■ **Exercise instructions**
a – From the Expedition 3 article, extract the stretch from "The amyloid hypothesis had" through "the aberrant protein.".
b – List every drug candidate named in the Expedition 3 article.

■ **Excerpted text**
########
One of the biggest biopharma events in years, readout of the Expedition 3 trial of Lilly’s Alzheimer’s candidate solanezumab, has turned into a car crash. As well as having an immediate negative impact on Lilly – shares plunged 14% at the open – the news could also sour investor sentiment going into 2017 after an already turbulent year.
The warning signs were there, but many did not heed them, with investors and the sellside alike wildly optimistic ahead of the topline readout. Lilly has confirmed that this is the end for sola in mild Alzheimer’s, posing the question of whether this is also the final nail in the coffin for the amyloid theory. If it is, this would have a knock-on effect on others developing amyloid-targeting drugs, including Biogen (see table below).
Expedition 3 could go some way to answering this conundrum as it included a biomarker element – specifically, PET scanning to measure the impact of sola on brain amyloid. More details on this should emerge at the Clinical Trials on Alzheimer’s Disease (CTAD) meeting on December 8.
One thing will not change between then and now: Expedition 3 was an unalloyed failure. It did not hit its primary endpoint, change in cognition measured by ADAS-Cog14, with a p value of 0.095. And secondary endpoints, while apparently trending in the right direction, only showed a small benefit.
The amyloid hypothesis had already been thrown into doubt by the the failure of Elan's bapineuzumab and the earlier flops of the Expedition 1 and 2 studies, but Lilly ploughed on after a pooled analysis suggested a benefit in mild patients. The idea was that these patients had not had as much time to accumulate amyloid, so the damage to the brain might be prevented. This theory now looks decidedly shaky.
Others taking a punt on amyloid, including Biogen and Roche, will hope that the problem is not with the amyloid hypothesis itself, but instead with sola’s ability to clear the aberrant protein.
|Monoclonal antibodies targeting amyloid in Alzheimer's|
|Project||Company||2022e sales ($m)|
|Phase III||Solanezumab||Eli Lilly||1,700|
|Phase I||KHK6640||Kyowa Hakko Kirin||-|
Biogen had already gone into damage-limitation mode before the Expedition 3 results came out, highlighting “substantial differences” between its antibody and sola. In addition, its phase III trials are in a milder population, have more rigorous confirmation of amyloid, and use a higher dose of antibody and different endpoints, Leerink analysts noted – but they nevertheless described the latest data as a serious blow.
Roche’s crenezumab has a binding profile similar to aducanumab and is being tested at higher doses than sola, so still has a shot in the phase III Cread study, they wrote.
Amazingly, some Biogen bulls touted the news as a plus. Bernstein analysts wrote that the trend seen in Expedition 3 “suggests that the amyloid beta hypothesis seems correct and eliminates an early competitor”, while Stifel said the development was a “near perfect scenario” for Biogen.
But investors were not buying it, with Biogen’s stock opening 6% down. And it was not just amyloid-targeting drug developers that suffered – others in the broader Alzheimer’s space also had a bad morning, with Axovant Sciences opening 5% lower.
########
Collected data
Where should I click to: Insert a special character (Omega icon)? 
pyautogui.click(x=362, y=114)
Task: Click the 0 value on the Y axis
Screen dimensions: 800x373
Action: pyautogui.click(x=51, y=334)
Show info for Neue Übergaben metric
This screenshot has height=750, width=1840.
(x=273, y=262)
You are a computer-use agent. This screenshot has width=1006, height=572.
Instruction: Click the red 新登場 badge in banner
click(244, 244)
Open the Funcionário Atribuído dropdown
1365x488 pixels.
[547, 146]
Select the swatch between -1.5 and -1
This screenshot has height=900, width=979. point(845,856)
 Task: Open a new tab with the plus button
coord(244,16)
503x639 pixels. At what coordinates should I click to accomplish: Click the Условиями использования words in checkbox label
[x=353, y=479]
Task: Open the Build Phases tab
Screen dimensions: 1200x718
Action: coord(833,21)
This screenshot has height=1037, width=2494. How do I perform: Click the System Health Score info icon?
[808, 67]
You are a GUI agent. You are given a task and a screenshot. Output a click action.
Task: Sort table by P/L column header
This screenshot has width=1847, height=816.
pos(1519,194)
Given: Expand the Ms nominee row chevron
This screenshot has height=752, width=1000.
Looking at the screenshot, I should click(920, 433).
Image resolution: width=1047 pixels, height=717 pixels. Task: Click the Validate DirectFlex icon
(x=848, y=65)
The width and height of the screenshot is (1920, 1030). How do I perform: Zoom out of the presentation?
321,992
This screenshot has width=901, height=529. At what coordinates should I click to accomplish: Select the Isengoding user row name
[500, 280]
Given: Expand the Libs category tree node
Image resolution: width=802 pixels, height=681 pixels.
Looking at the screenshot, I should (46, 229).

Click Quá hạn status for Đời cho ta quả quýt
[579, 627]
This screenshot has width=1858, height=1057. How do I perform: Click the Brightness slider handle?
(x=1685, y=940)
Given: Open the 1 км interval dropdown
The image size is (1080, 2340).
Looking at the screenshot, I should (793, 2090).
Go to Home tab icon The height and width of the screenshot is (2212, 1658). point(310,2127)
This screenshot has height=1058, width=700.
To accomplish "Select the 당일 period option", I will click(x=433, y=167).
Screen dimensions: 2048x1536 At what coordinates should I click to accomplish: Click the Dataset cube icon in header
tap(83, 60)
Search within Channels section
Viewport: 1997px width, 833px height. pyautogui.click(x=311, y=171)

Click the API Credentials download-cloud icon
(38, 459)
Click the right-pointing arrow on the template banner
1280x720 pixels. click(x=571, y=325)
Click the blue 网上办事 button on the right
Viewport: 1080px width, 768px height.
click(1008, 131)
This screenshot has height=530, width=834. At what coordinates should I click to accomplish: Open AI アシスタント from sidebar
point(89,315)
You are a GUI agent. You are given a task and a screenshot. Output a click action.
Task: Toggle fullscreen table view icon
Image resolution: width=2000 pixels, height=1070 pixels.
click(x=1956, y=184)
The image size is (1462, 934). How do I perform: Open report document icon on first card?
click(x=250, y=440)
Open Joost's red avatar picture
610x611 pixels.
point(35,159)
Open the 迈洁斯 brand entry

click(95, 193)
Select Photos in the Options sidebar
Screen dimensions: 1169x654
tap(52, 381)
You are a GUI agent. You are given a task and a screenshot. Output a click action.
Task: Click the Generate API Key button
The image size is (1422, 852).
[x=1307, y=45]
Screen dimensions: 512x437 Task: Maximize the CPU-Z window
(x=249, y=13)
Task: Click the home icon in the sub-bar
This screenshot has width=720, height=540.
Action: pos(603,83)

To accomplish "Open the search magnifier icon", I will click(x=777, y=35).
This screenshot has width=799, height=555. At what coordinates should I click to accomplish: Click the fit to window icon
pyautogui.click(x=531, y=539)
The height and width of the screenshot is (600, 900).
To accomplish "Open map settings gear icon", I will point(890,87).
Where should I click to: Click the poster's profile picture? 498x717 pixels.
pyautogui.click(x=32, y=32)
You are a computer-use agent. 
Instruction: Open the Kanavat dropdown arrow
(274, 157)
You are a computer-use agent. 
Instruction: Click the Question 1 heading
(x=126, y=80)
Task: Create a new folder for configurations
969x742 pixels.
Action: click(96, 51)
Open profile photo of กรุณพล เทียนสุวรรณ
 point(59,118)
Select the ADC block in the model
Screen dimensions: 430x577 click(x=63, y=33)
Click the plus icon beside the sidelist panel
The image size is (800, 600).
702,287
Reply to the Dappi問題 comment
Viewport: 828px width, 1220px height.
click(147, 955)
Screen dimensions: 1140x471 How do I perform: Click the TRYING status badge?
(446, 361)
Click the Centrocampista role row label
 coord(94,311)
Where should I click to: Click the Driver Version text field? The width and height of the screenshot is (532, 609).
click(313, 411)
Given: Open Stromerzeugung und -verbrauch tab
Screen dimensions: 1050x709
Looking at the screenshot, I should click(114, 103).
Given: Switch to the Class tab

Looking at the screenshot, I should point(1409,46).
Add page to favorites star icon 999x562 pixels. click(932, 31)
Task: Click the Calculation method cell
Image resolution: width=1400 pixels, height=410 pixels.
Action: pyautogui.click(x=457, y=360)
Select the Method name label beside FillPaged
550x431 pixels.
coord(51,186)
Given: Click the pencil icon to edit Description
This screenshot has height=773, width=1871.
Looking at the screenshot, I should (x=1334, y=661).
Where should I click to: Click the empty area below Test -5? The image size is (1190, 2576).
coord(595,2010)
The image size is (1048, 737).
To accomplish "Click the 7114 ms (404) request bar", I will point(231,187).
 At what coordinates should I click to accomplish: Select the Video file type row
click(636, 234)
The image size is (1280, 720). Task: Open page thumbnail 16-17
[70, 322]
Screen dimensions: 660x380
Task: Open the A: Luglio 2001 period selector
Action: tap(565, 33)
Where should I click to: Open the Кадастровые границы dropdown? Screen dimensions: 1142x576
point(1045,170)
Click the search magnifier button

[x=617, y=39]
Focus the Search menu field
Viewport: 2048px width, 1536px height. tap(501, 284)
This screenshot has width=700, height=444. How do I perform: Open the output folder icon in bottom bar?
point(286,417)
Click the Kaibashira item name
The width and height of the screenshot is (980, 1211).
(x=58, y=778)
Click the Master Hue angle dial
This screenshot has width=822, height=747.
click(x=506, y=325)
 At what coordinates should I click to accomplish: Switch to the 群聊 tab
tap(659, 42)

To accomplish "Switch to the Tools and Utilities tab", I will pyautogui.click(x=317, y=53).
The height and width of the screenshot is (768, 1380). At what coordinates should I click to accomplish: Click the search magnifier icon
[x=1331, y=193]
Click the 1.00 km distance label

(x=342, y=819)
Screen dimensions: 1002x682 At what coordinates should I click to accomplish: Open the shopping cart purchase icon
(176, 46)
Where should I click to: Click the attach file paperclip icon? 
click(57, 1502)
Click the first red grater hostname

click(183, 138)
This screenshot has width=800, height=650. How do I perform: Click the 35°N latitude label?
########
■ **Answer section**
a –
The amyloid hypothesis had already been thrown into doubt by the the failure of Elan's bapineuzumab and the earlier flops of the Expedition 1 and 2 studies, but Lilly ploughed on after a pooled analysis suggested a benefit in mild patients. The idea was that these patients had not had as much time to accumulate amyloid, so the damage to the brain might be prevented. This theory now looks decidedly shaky.
Others taking a punt on amyloid, including Biogen and Roche, will hope that the problem is not with the amyloid hypothesis itself, but instead with sola’s ability to clear the aberrant protein.

b –
- Solanezumab
- KHK6640
- Bapineuzumab
- Crenezumab
- Aducanumab